Yesterday I had to take a load of “yard waste” to our local dump. Well, actually, not a dump per se: a “Solid Waste Transfer Facility.” “Yard waste” is a term for the casualties of Mrs Outdoorsman’s endless war on the plant kingdom. About twice a year she gets convinced that bushes in our yard are “overgrown” and have to be trimmed; out come the clippers and loppers, and lo, there is soon another truckload of “yard waste” for me to drive to the “Solid Waste Transfer Facility.”

It used to be the case that we had a true dump, i.e., a landfill where you could go and throw stuff away; but some years ago, the Powers That Be, in their infinite wisdom, decided that trucks driving directly to the landfill would never do. No, no, what was needed was a “Solid Waste Transfer Facility.” This would afford a priceless opportunity to spend more money and burn twice as much fossil fuel. So they built a huge building, into which the “solid waste” trucks come to dump their loads. Men driving bulldozers and backhoes then push this into a slot in the floor; more trucks lie in wait below there, into which the trash falls, and then it is taken to the landfill. So big trucks burning diesel fuel, which used to go directly to the landfill now “transfer” the “waste” to more diesel-burning trucks to carry it to the real landfill, 25 miles away. Nice trick, hey? All commercial trash hauling companies are required to use the “Solid Waste Transfer Facility” now rather than taking their loads directly to the landfill. So not only does this policy use twice as much fuel as before—because two trucks are involved, at least one of which has to make a 50-mile round trip—it allows the “Montgomery Regional Solid Waste Authority” to maintain a fine jobs program, funded by dumping fees and employing people who might otherwise be doing something else more productive. Isn’t this wonderful? It’s so much more “sustainable” than it was before, when only one truck was needed for each load. But, I digress.

- [WRITTEN REQUEST 1]:
Ignoring differences in capitalization, list every distinct word or phrase that the yard-waste piece sets in quotation marks.
- [WRITTEN REQUEST 2]:
Render this sentence from the yard-waste piece in Spanish: "So they built a huge building, into which the “solid waste” trucks come to dump their loads."
- [WRITTEN REQUEST 3]:
Answer from the yard-waste piece:
(a) About how often does Mrs Outdoorsman decide the bushes need trimming?
(b) How far away is the real landfill?
(c) What funds the jobs program run by the "Montgomery Regional Solid Waste Authority"?

- [MATERIAL]:
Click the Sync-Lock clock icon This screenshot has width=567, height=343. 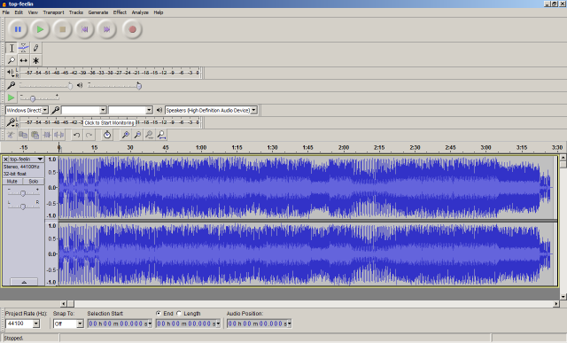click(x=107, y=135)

--

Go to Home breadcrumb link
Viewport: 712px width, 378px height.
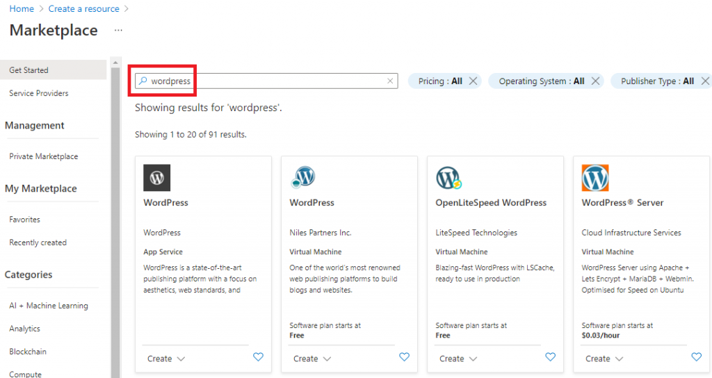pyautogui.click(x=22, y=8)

--

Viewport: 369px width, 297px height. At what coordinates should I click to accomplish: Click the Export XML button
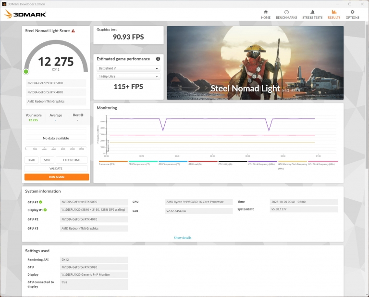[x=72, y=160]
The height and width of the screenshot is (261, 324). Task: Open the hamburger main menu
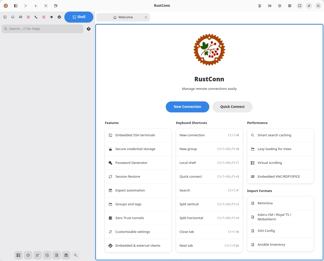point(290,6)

- [FINAL RESULT 1]:
- yard waste
- Solid Waste Transfer Facility
- overgrown
- solid waste
- transfer
- waste
- Montgomery Regional Solid Waste Authority
- sustainable

- [FINAL RESULT 2]:
Así que construyeron un edificio enorme, al que llegan los camiones de «residuos sólidos» para descargar sus cargas.

- [FINAL RESULT 3]:
(a) About twice a year.
(b) 25 miles.
(c) Dumping fees.